Some quotes from the talk:
“We are putting responsibility back on the family because we don’t have the evidence base to say ‘it’s these kids or it’s these kids’, or how we can pick out which kids should go forward and which kids shouldn’t. “
“The blocker is not a benign thing, it comes with - I don’t mean financial costs- it comes with downsides, especially around energy- if the young person has mood difficulties the blocker can sometimes make that worse- it also takes away those sex hormones, so that whole thing I was talking about, of being attracted to, developing crushes, when all your teens and peers are getting into relationships and developing social connections in that sense- that’ll be gone, well not totally gone, but that drive that interest whether it’s the opposite or same sex or whatever will be greatly reduced.

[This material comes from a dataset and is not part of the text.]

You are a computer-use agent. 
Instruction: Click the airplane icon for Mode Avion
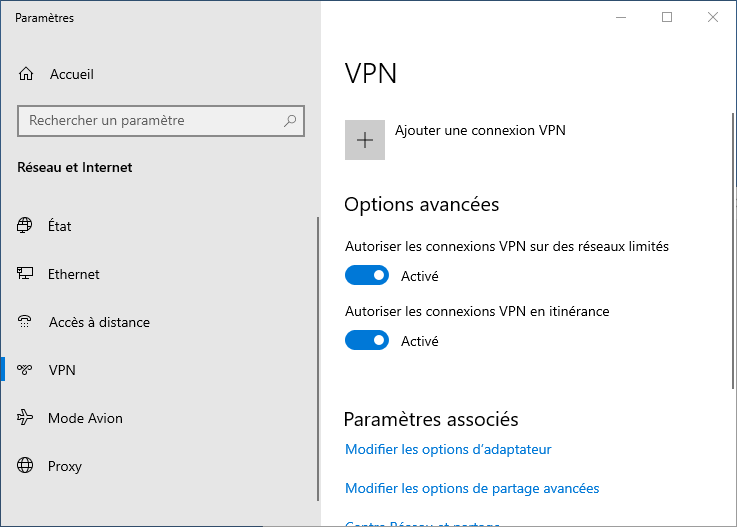tap(26, 418)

And we do worry, because we don’t have long term evidence for this. We do worry for what impact that might have on their identity because sexuality is such an important part of your identity,who you’re attracted to.”
“It can often mean you are signing up to be a patient for the rest of your life. In a way you taking what is essentially a physically healthy, you know it’s not got medical- you might say internally in terms of gender it’s not right- but medically it’s a healthy body and you’re introducing medication and making it dependent on medication, so ethically it’s really quite a complicated area, especially for children.”
“We’ve only started talking about fertility in the last 4 to 5 years. Before that, we were putting people down this pathway and actually they were coming back to us 15 years later and going, “oh, you never really said, you know.” And that’s what I mean about this being such a new area, CoS we weren’t even doing hypothalamic blockers under the age of 16 until 5 years ago. We don’t have people who are 40 to 50 to see, you know, how’s your life been, were we right to intervene so early? We don’t know.”